(DATA SHOWN Opens)
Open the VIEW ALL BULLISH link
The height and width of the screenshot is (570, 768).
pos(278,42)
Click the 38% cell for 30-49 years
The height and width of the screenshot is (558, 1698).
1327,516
(DATA SHOWN Closes)
■ **PROBLEM REQUIREMENTS**
Copy the entries above exactly. Miss none of them.

■ **YOUR RESPONSE**
Open the VIEW ALL BULLISH link
The height and width of the screenshot is (570, 768).
pos(278,42)
Click the 38% cell for 30-49 years
The height and width of the screenshot is (558, 1698).
1327,516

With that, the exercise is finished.